What magic ingredients keep Gretchen and Jake going strong into their 10th decade? Actually what they do isn't magic. Healthy aging is pretty simple, doesn't cost much (or is free) and anyone can do it, no matter your overall health or mobility .The "magic" lies in embracing these five "ingredients" and making them part of your daily life.
Ingredient #1: Maintaining an active lifestyle. Movement really is the fountain of youth! Not only can physical activity prevent chronic illnesses such as diabetes and heart disease, but it also can help control these conditions and promote mental and cognitive/memory health.
Physical activity can take many different forms. You don't need to join a gym or workout with a personal trainer. Just choose something that's enjoyable and sustainable. It's nice if it combines aerobic, balance, strength and flexibility elements. Some ideas include chores around the house and yard, gardening, walking, swimming, water fitness, dancing, stretching, yoga.
Ingredient #2: Staying social. As we age, children start their own lives, friends and family move away, and it's easy to become less social. But having strong relationships with friends, family, your faith community, people who share the same hobbies and activities and connections with your community, are essential to healthy aging.

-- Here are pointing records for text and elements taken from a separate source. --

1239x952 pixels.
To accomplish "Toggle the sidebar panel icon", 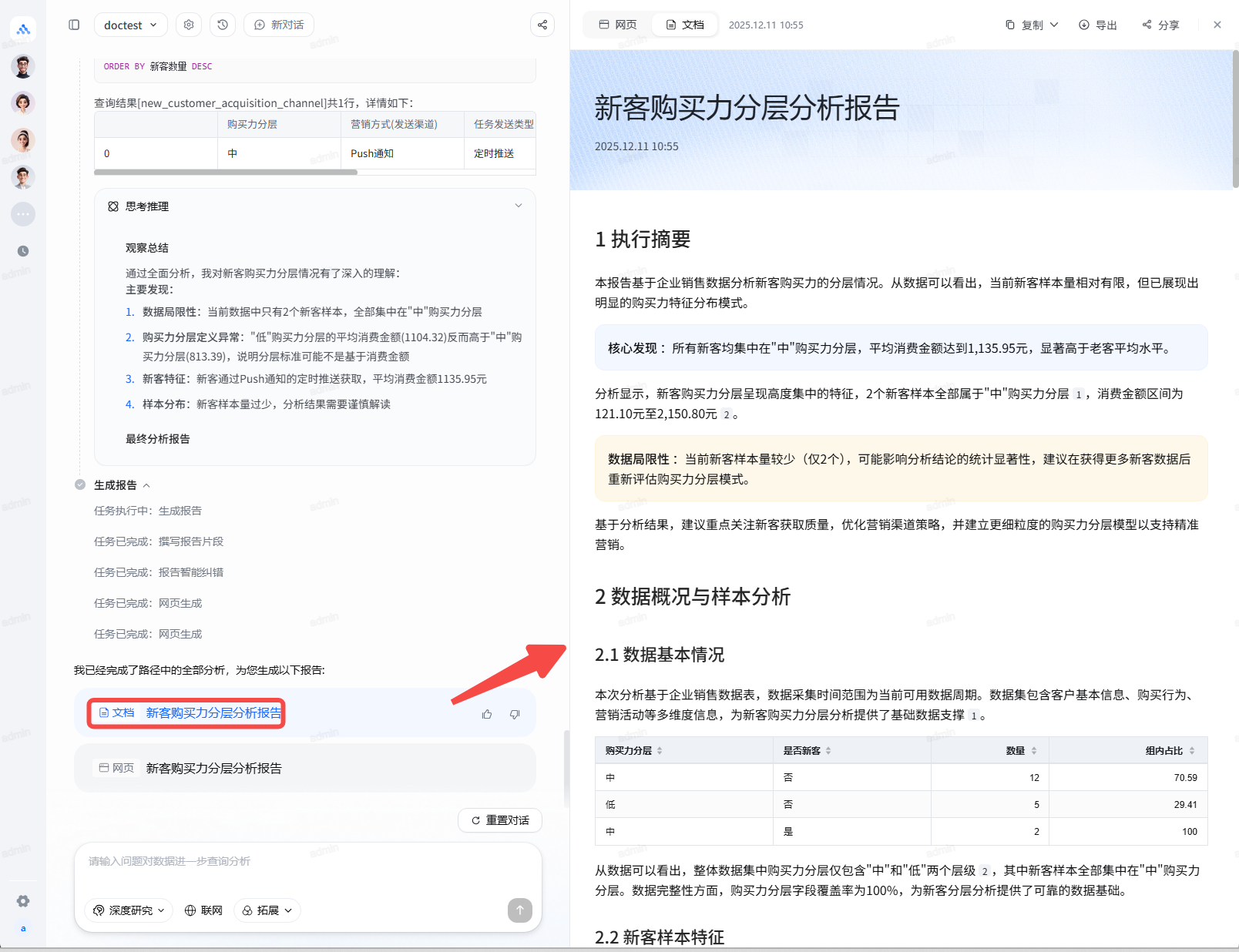I will pyautogui.click(x=74, y=25).
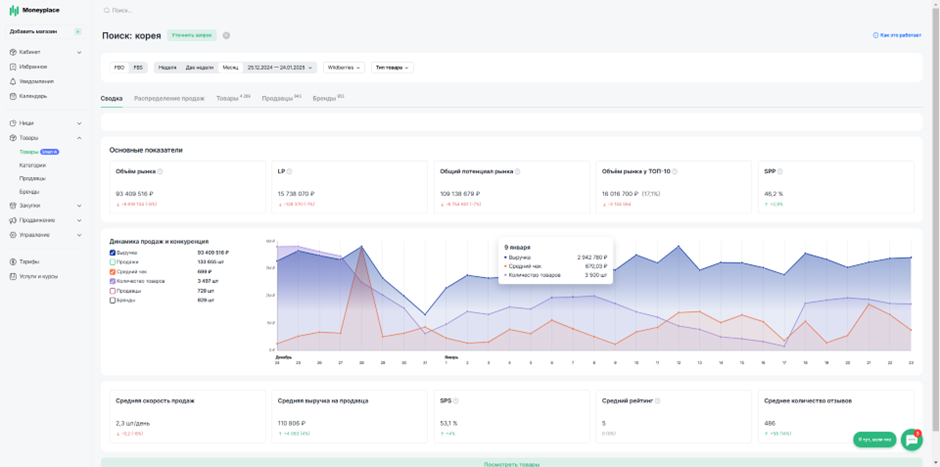This screenshot has width=940, height=467.
Task: Clear the search with the grey X icon
Action: [226, 35]
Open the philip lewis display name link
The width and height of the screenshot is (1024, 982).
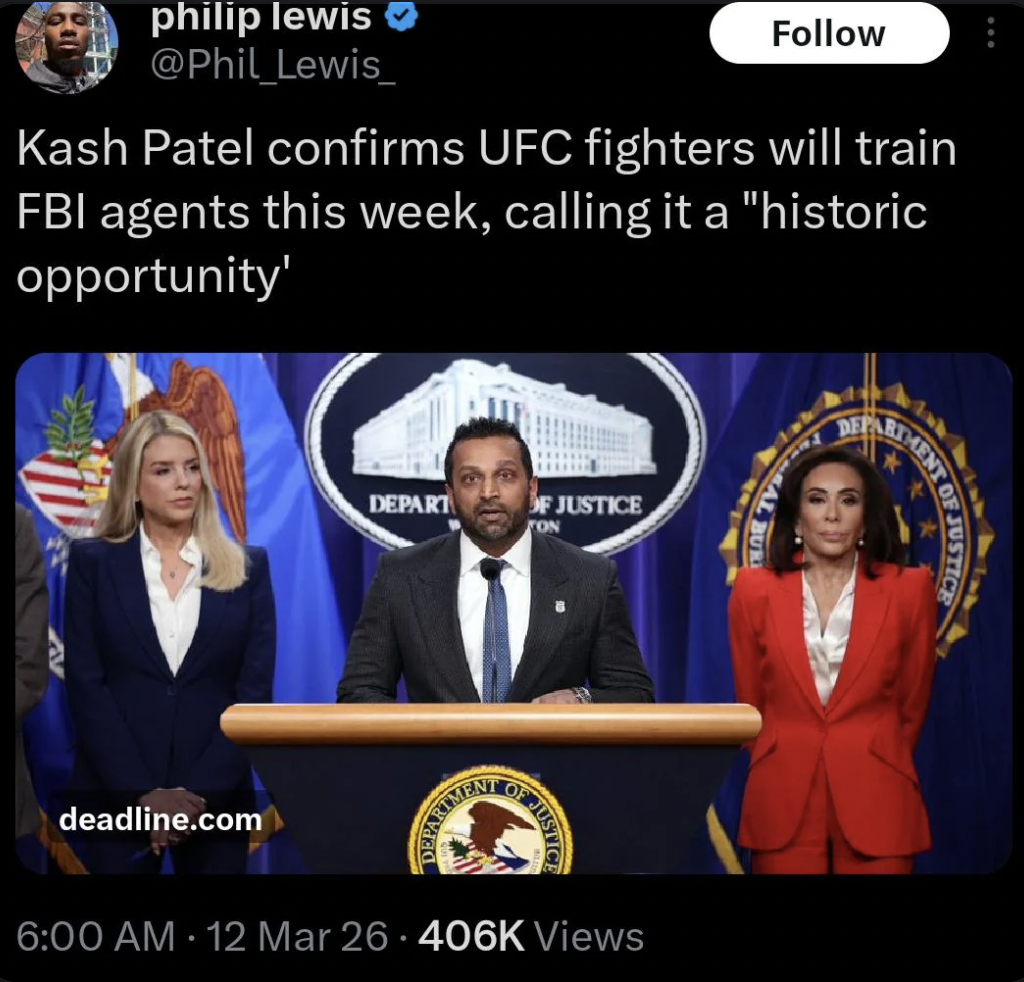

For a lot of my senior patients, the internet and social media -- whether it's Facetime, Facebook or other social media -- are a great way to stay connected with family and friends, especially when it may no longer be easy to visit.
Ingredient #3: Eating for health. Cooking for one or two can be a challenge, making it tempting to indulge in frozen meals, convenience foods and fast food. But eating a variety of nutrient-dense foods, including lean protein, whole grains and colorful fruits and vegetables, really is magic in the way it supports good health. And it's not complicated.
I advise my patients to use the "plate method" as a reminder: One-half of the plate should be devoted to fruits and vegetables, one quarter to protein and one quarter to whole grains.
Ingredient #4: Exercising your brain. Like your body, your brain needs exercise every day. So just keep learning: read, learn a new skill, pick up a new hobby, study a new language, play a musical instrument, take a different route on your daily walk, join a current-events or study group, do any kind of puzzle, play cards. Brain exercise is so important and costs almost nothing.
Ingredient #5: Finding a good care provider. Choose one who will take a holistic view of your physical and emotional health. Be honest and open with your primary care provider about your health goals and concerns and partner with them in achieving these goals.
Dr. Ericka Tung is an internist and geriatrician in Employee and Community Health's (ECH) Division of Primary Care Internal Medicine (PCIM). She practices across the community in clinic, skilled-nursing facility and home-care based settings. She also directs the Mayo Clinic Geriatric Medicine Fellowship training program.